* **Dataset**:
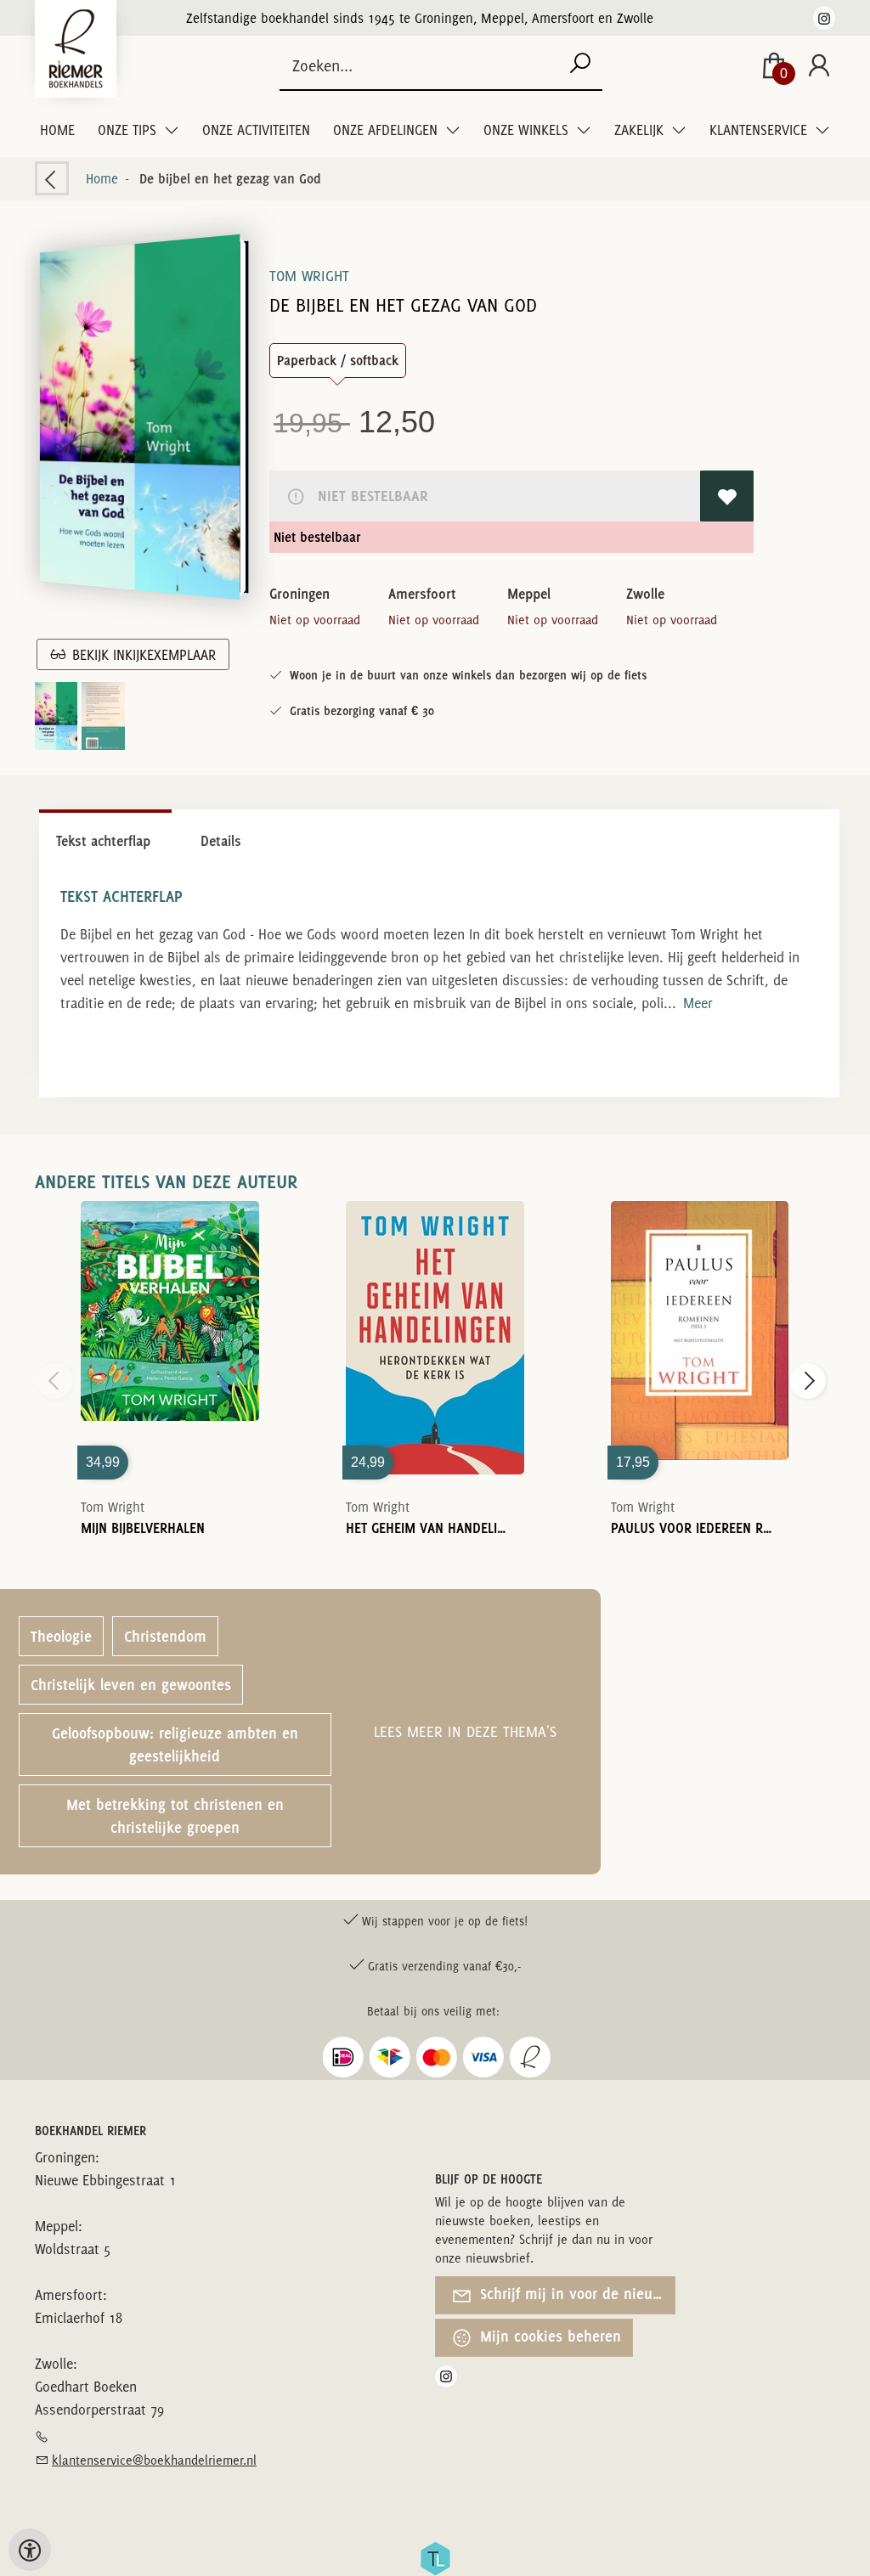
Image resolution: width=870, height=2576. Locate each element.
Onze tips (129, 129)
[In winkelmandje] (170, 1314)
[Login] (819, 66)
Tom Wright (309, 276)
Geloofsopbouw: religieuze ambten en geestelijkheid (175, 1744)
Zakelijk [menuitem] (640, 129)
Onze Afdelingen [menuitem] (387, 129)
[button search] (579, 65)
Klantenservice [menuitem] (760, 129)
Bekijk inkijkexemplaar (140, 654)
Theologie (61, 1636)
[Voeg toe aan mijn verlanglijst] (727, 496)
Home (57, 129)
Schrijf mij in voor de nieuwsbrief (576, 2294)
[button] (139, 417)
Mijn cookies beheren (549, 2336)
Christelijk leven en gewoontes (131, 1685)
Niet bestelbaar (369, 495)
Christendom (165, 1636)
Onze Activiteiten (256, 129)
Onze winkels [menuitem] (527, 129)
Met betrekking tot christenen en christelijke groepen (175, 1815)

* **What you should do**: Look through the records above and please copy every line in which the string "Onze" occurs.

* **Response box**:
Onze tips (129, 129)
Onze Afdelingen [menuitem] (387, 129)
Onze Activiteiten (256, 129)
Onze winkels [menuitem] (527, 129)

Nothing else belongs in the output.